Paul’s first sketch displeased him, and he made coffee before starting another. He asked me if I learned anything from the books I’d just read. I recalled snippets of Freud’s comments on Goya, Matisse, and Titian, but what I remembered best had little to do with art, like Freud saying English sailors were typical of the culinary tastes of the British. On one occasion, Freud took several of her Majesty’s seamen to a fine restaurant, after which one said, “The thing is, Lu, we don’t like food with all them flavors in it.”
Reading Gayford’s book is like eavesdropping on an intelligent, informed dialogue, making the reader a privileged third party. He notes that the arrangement between artist and sitter is “so remorselessly intimate that — as in a marriage or long relationship — any small incompatibilities are likely to cause friction sooner or later.” We watch one man bring the other to life in a way that could last beyond both their lifetimes. Gayford asks, toward the end of the book, “What is this thing called ‘me’? That is, of course, the central enigma of portraiture.” By the final pages, the reader asks himself same question, so the book is not only about the making of art, but about life itself.
My pleasure in Gayford’s account led me to seek similar books, which is how I discovered Kathleen Rooney’s Live Nude Girl: My Life as an Object and James Lord’s A Giacometti Portrait. Rooney’s subtitle, “my life as an object,” describes the book accurately, and she keeps the reader in the company of flesh and blood, as when a rather unsavory photographer directs her to pose in ways he calls, “really beautiful, really arty.” Rooney writes, “I flipped myself over, a piece of meat on a grill . . . ”
Rooney did not sit for major painters, but rather for aspiring artists, art classes and photographers, in order to pay the high rents in the Boston area where she lived. But there is more to her pursuit of this vocation — Rooney finds in modeling an opportunity for “self-exploration and empathy.” In one of the best scenes, Rooney summons the courage to tell her mother about her line of work. She tries to soften the blow by noting the nudes in the Vatican, hoping to clinch her argument by citing Michelangelo’s David. Her mother replies: “David didn’t have a mother.”

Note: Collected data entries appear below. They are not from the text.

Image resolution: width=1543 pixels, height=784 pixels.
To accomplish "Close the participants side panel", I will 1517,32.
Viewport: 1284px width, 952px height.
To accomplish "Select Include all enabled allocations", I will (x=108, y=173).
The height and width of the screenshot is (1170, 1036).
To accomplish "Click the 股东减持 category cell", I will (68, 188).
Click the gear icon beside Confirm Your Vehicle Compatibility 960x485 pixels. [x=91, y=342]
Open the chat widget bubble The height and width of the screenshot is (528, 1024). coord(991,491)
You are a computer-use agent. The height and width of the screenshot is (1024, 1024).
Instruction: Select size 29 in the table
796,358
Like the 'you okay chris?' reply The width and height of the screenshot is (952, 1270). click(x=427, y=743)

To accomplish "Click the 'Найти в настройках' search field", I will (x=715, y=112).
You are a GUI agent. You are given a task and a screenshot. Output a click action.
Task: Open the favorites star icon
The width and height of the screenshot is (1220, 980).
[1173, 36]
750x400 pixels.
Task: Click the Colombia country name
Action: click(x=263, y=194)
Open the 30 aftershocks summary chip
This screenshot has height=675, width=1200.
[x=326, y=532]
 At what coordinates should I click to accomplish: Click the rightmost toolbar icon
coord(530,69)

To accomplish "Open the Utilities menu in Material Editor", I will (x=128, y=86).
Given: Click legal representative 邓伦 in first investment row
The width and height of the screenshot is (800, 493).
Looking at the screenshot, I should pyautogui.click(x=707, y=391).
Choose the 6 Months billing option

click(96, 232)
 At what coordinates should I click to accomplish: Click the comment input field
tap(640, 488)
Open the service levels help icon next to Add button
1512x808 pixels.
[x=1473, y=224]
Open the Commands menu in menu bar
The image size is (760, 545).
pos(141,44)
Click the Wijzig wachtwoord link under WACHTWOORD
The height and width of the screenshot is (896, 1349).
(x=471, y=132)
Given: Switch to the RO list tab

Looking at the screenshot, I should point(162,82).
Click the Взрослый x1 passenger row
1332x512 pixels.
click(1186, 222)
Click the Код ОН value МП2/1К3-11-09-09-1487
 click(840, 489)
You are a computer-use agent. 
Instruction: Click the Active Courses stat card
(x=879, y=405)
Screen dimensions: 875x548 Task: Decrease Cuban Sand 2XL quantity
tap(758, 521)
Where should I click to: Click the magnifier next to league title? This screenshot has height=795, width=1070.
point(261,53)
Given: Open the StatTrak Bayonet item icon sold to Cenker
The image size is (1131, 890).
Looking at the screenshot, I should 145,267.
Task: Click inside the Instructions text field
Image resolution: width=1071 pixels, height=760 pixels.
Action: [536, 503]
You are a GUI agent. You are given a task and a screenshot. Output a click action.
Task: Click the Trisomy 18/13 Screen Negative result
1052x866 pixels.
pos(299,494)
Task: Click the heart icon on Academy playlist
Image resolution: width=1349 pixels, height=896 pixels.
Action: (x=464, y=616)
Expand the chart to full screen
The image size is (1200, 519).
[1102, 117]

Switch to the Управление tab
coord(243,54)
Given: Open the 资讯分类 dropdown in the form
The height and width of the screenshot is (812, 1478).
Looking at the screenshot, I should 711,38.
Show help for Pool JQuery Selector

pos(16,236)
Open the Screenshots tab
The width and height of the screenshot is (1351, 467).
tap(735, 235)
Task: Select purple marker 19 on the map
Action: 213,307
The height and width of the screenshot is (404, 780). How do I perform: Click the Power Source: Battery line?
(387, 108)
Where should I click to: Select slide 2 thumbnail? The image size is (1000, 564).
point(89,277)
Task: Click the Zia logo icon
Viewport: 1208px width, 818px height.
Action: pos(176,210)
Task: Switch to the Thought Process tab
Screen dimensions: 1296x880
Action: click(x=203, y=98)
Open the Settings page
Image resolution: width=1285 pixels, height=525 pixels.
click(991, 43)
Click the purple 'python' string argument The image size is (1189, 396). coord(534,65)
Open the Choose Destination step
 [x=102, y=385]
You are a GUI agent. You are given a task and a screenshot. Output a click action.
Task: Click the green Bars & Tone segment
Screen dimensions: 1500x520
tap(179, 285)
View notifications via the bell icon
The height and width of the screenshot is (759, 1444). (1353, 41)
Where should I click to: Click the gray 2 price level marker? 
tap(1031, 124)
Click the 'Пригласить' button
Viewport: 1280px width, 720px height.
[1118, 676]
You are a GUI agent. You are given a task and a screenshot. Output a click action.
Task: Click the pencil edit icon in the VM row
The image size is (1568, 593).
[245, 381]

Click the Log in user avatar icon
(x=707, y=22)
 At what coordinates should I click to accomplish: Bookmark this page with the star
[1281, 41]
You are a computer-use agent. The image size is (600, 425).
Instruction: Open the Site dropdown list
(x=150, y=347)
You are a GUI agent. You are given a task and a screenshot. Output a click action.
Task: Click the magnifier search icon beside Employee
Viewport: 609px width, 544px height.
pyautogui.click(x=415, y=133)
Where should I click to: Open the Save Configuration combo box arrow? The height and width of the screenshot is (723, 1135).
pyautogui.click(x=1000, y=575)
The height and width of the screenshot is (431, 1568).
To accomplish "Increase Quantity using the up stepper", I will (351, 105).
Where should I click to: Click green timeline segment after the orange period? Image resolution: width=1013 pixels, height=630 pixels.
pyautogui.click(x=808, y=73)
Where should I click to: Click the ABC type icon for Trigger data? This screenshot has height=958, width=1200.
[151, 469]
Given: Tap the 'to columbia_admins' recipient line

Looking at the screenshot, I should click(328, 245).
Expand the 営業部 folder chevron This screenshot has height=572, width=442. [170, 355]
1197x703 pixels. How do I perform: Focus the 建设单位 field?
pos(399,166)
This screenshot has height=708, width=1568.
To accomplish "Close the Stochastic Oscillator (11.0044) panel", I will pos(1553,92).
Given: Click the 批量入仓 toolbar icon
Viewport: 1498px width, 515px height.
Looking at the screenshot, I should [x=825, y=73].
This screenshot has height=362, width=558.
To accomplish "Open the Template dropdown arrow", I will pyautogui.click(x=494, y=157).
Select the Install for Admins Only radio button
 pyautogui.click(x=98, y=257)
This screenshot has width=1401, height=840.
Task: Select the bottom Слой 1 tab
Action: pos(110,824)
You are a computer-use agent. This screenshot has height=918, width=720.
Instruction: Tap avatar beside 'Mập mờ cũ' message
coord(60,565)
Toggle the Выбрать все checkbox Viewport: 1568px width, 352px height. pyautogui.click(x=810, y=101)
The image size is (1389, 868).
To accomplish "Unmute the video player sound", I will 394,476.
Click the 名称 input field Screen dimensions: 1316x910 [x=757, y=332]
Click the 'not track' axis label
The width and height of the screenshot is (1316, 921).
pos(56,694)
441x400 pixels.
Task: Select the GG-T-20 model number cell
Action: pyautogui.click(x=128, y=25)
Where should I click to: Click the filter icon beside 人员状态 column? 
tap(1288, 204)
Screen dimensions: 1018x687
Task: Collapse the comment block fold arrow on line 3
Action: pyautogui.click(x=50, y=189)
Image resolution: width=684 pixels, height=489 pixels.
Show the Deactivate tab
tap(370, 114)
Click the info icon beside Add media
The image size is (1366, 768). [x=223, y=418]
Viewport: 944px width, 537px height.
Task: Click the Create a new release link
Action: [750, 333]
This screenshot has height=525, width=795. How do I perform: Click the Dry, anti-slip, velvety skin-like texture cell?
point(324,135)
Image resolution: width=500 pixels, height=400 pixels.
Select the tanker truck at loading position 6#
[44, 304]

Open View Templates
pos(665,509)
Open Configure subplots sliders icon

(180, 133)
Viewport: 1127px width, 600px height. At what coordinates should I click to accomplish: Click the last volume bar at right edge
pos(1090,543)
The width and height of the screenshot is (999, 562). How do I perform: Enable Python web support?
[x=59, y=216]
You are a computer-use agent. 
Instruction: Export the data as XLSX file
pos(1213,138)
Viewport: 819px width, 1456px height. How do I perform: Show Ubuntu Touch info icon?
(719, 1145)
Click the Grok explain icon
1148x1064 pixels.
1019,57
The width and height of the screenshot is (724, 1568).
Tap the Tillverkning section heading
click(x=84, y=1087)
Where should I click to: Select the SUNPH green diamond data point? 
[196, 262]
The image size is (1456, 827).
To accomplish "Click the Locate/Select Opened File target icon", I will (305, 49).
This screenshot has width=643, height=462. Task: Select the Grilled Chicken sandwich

James Lord’s slim volume on Giacometti records the 18 days that the author, then a young writer, sat for the artist at the height of his fame, so the sitting sessions in his Paris studio are often interrupted by admirers. Lord depicts the Giacometti’s extraordinary self-doubt and frustration. He’s always threatening to “give up painting forever,” and wishing that “someone else could paint what I see . . . because then I could stop painting for good.” He stands at his easel disturbing the silence with his “customary gasps and expletives,” while Lord keeps postponing his trip to New York, hoping and wishing the work finished. In the tension between Lord’s need to leave and Giacometti’s continuously undoing what he has accomplished the day before, we glimpse the artist’s modus operandi. We also understand the friendship between the two men, as they try to accommodate each other. Lord writes that Giacometti was “condemned to the attempt” to make the portrait, while he assumed a pose “in which at times it had seemed that I might be paralyzed forever.”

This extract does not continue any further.